» **The exercise**: Rewrite the items below with every occurrence of "screenshot" changed to "screen image" and all other text left unchanged. Omit the pictures from your version.

» **Data for processing**:
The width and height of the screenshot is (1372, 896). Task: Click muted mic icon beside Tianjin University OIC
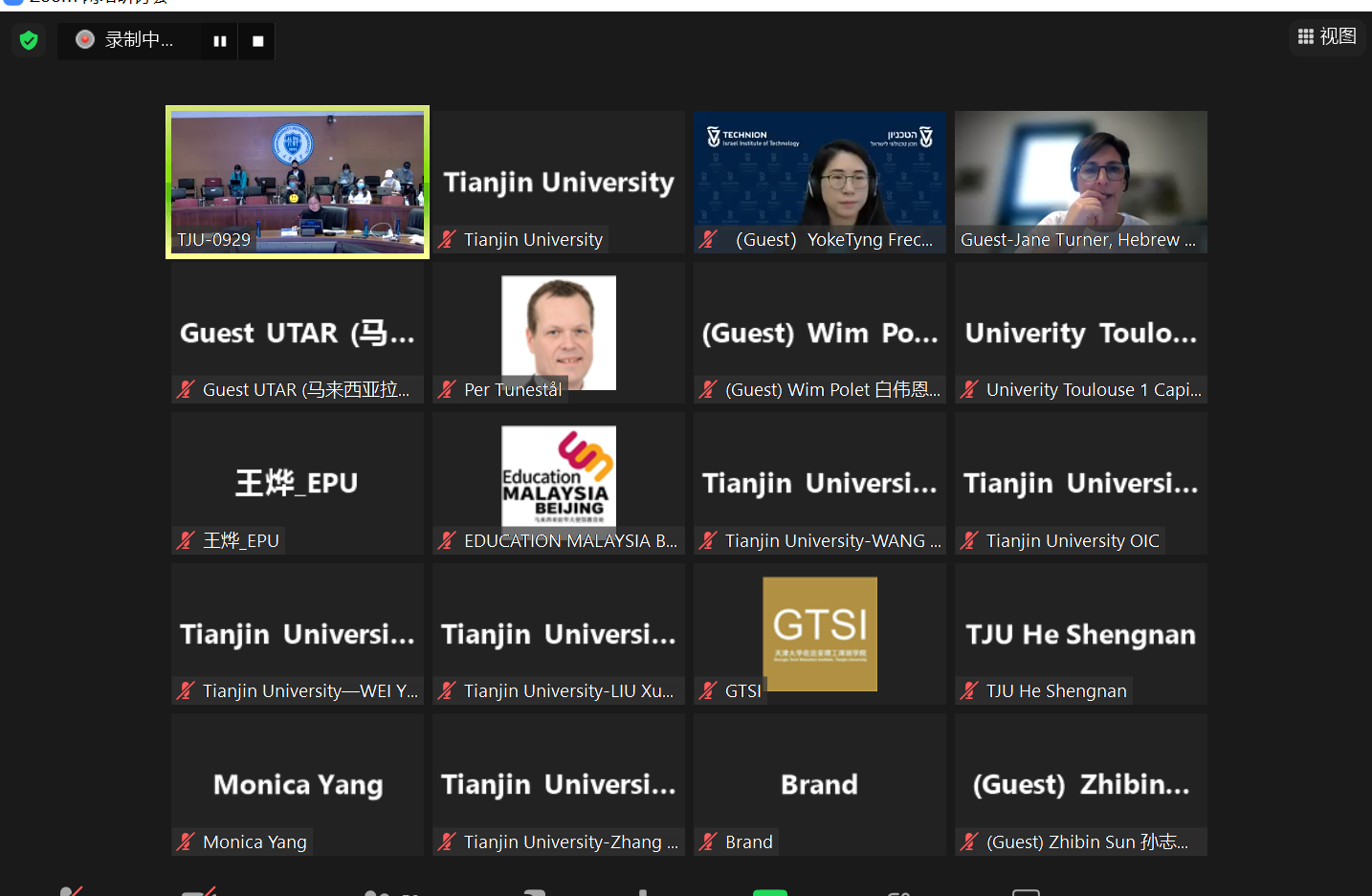969,540
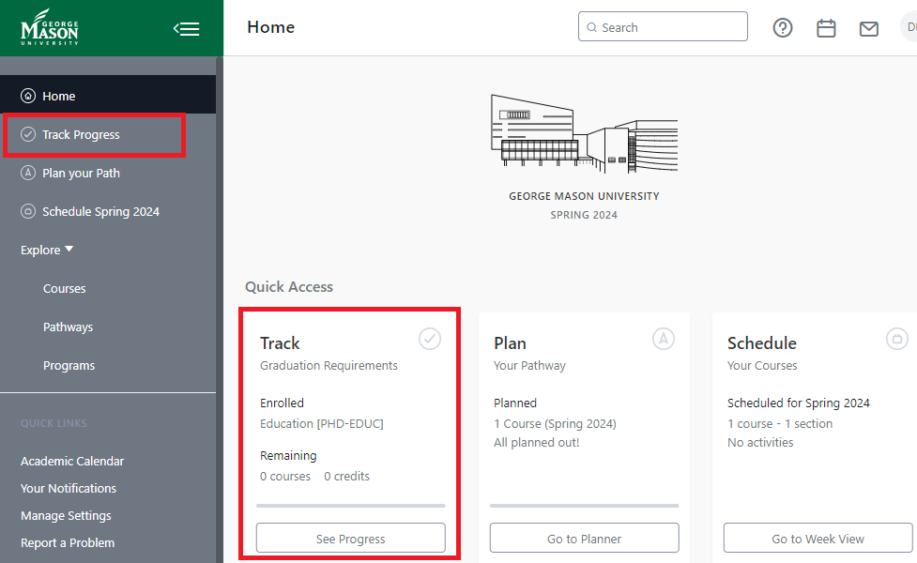
Task: Open Schedule Spring 2024 in sidebar
Action: 100,212
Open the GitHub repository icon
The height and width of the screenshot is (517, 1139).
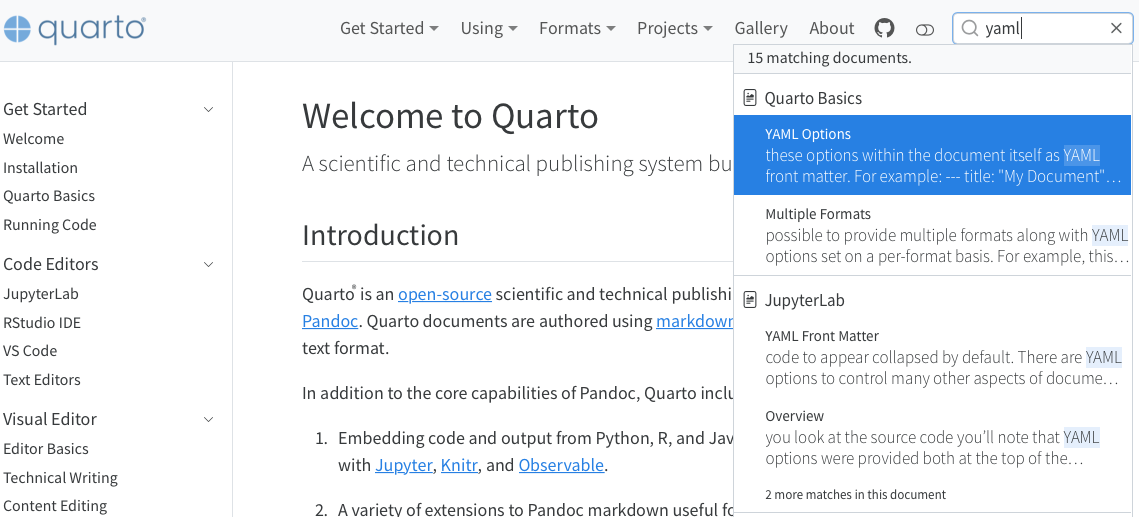(884, 29)
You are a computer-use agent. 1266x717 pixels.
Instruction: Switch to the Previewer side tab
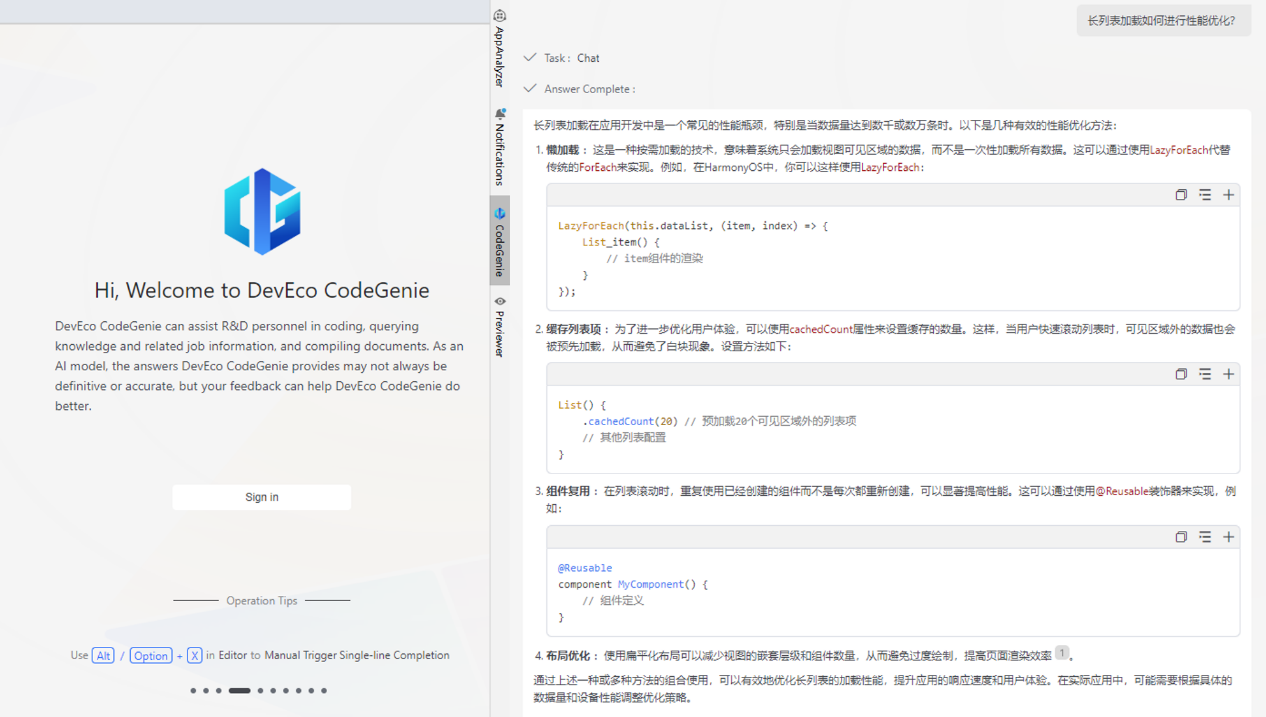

» **The response**:
The width and height of the screen image is (1372, 896). Task: Click muted mic icon beside Tianjin University OIC
969,540
Task: Open Schedule Spring 2024 in sidebar
Action: 100,212
Open the GitHub repository icon
The height and width of the screen image is (517, 1139).
(884, 29)
You are a computer-use agent. 1266x717 pixels.
Instruction: Switch to the Previewer side tab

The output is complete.